Agora, lembre-se de que a segunda premissa acima afirma que não há outras fontes infalíveis para a doutrina cristã além da Escritura. Em outras palavras, a autoridade infalível que os apóstolos tinham não está mais disponível para nós como cristãos porque todos eles morreram. De acordo com os protestantes, os apóstolos não transferiram sua autoridade infalível para outros homens. Isso significa que ficamos apenas com a Escritura como nossa regra infalível para a fé e prática cristã, como afirma a conclusão do raciocínio acima.
Então, se fôssemos tomar este quarto caminho, a natureza divinamente inspirada de alguns escritos judaicos e cristãos estaria além do que poderíamos saber infalivelmente — isto é, não poderíamos saber infalivelmente se alguns livros pertencem ao cânon cristão da Escritura.
Só resta uma opção: revelação pessoal de Deus.
O problema aqui é que a maioria dos cristãos não iria tão longe a ponto de afirmar que receberam revelação direta de Deus quanto a quais escritos são inspirados. Talvez eles afirmem que têm uma “queimação no peito”, para pegar emprestado o jargão dos mórmons, mas isso não é suficiente para ter conhecimento infalível. Como diz o profeta Jeremias, “o coração é enganoso acima de todas as coisas” (Jr 17,9-10).
Então, no final das contas a sola scriptura acaba sim sendo autodestrutiva, mas apenas de uma maneira diferente de como a maioria das pessoas pode pensar. A conclusão do raciocínio acima — que a Escritura é nossa única regra infalível para a crença e prática cristã — bloqueia qualquer tipo de conhecimento infalível sobre se certos livros no cânon cristão da Escritura — por exemplo, Marcos, Hebreus e Tiago — são inspirados ou não. não.

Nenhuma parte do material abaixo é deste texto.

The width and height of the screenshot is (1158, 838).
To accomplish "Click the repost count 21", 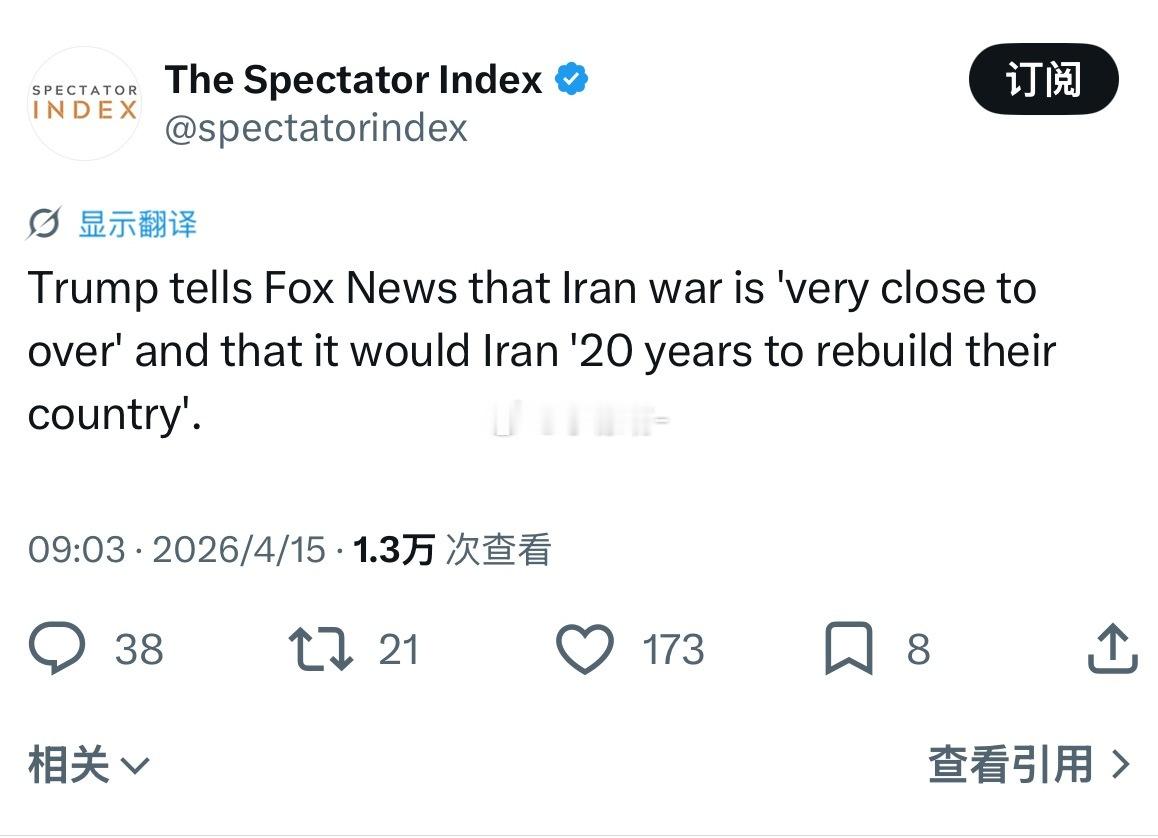I will 398,650.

Um cristão pode se safar com uma sola scriptura na qual ele aceita uma “scriptura” que carece de alguns dos escritos judaicos e cristãos contidos nas bíblias cristãs. Mas o que ele não pode se safar é uma sola scriptura para a qual a “scriptura” inclui todos os escritos judaicos e cristãos comumente aceitos entre os protestantes como divinamente inspirados.